What is required
Output, word for word, the span of lines that starts at the one containing "This screenshot has" and ends at the last line of the records.

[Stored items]
+ + + +

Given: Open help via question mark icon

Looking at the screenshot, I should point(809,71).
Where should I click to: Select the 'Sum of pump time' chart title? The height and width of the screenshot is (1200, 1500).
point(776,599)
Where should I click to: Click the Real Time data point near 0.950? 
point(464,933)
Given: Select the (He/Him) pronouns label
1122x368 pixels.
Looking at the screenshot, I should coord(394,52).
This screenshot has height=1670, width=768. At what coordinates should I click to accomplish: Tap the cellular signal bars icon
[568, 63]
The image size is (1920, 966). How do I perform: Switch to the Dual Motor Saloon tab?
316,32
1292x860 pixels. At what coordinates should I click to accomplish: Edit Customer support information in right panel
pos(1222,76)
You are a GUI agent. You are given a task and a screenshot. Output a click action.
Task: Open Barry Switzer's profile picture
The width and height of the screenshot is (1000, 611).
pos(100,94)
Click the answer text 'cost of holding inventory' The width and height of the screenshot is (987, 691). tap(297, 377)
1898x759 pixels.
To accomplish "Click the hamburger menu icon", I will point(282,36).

+ + + +

Result below
This screenshot has height=1670, width=768. At what coordinates should I click to accomplish: Tap the cellular signal bars icon
[568, 63]
The image size is (1920, 966). How do I perform: Switch to the Dual Motor Saloon tab?
316,32
1292x860 pixels. At what coordinates should I click to accomplish: Edit Customer support information in right panel
pos(1222,76)
You are a GUI agent. You are given a task and a screenshot. Output a click action.
Task: Open Barry Switzer's profile picture
The width and height of the screenshot is (1000, 611).
pos(100,94)
Click the answer text 'cost of holding inventory' The width and height of the screenshot is (987, 691). tap(297, 377)
1898x759 pixels.
To accomplish "Click the hamburger menu icon", I will point(282,36).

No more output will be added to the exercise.